OLYMPUS DIGITAL CAMERALe Prétoire : Quel est l’impact de ce barrage sur l’activité touristique, d’autant plus que ces chutes constituaient un lieu d’attraction pour les touristes ?
C’est un endroit pittoresque, très joli, du début de l’hivernage jusqu’à mai l’eau bouillonne ici. Cela donne un spectacle extraordinaire et les touristes venaient de partout pour visiter ces chutes. A travers le relèvement du seuil, nous voyons de moins en moins ces chutes. Est-ce que cela n’aura pas un impact sur l’environnement, je veux dire à l’apport que le tourisme générait ? Aujourd’hui, avec ces mesures de sécurité autour de l’ouvrage, c’est normal. Est-ce qu’on pourrait toujours continuer à recevoir des touristes ?

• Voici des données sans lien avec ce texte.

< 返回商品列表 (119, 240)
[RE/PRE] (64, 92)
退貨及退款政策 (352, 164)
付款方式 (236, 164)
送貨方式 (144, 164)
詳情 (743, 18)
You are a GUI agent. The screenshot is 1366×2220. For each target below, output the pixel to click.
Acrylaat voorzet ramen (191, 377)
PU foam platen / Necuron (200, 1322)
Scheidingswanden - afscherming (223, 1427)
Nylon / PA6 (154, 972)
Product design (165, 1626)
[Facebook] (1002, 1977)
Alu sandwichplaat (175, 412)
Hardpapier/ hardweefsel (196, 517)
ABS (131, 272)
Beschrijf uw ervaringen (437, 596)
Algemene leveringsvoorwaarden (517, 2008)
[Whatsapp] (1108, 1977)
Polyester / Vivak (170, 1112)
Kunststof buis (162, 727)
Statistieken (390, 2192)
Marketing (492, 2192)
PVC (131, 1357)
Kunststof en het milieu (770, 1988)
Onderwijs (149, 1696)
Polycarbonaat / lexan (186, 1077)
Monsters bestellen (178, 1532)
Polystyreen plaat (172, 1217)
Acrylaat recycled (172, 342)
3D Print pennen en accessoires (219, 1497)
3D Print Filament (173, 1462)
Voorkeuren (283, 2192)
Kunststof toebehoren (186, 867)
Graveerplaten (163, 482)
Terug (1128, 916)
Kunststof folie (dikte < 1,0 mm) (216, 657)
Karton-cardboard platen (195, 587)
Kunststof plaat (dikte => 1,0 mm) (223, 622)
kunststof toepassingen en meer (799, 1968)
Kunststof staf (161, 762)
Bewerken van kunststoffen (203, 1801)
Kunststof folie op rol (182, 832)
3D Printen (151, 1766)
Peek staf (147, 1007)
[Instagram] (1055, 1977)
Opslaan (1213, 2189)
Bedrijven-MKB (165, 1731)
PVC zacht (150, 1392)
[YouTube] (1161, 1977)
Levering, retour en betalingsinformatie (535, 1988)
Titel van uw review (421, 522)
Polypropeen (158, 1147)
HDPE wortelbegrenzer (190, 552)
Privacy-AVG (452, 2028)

A mon avis sur le plan de l’environnement, je veux dire la diminution des chutes, à travers les mesures sécuritaires qui feront qu’il y aura restriction de visite, je peux dire que cela peut être considéré comme un impact négatif auquel nous devons chercher une solution avec les autorités de l’Ohvn, Omvs, ne serait ce que pour pouvoir aménager un espace qui permettrait au visiteur de venir visiter. Sans pour autant porter préjudice à la sécurité de l’ouvrage. L’Omvs est une organisation sous-régionale, avec notre pays qui est membre, donc nous attendons des ressources financières issues du reversement de cette patente à la commune, qui pourrait être difficile à négocier avec les autorités de l’Omvs et peut être éventuellement avec l’Etat. Nous comptons sur la promptitude de notre président qui, je pense, porte une attention particulière au développement des collectivités territoriales, donc à la décentralisation. Nous pensons qu’il va nous aider à défendre ce dossier auprès de l’Omvs et le cas échéant prendre ses responsabilités en tant que chef de l’Etat pour compenser ce manque à gagner de la commune, que nous attendons avec beaucoup d’impatience.

Il y a quatre ans, au moment de la pose de la première pierre de ce barrage, l’Omvs a promis des créations d’emplois pour les localités environnantes, et surtout la compensation des recettes que vous allez perdre avec le barrage. Qu’en est-il réellement, les jeunes ont-ils eu du travail, et quel est le montant de la compensation de la commune de Hawa Dembaya ?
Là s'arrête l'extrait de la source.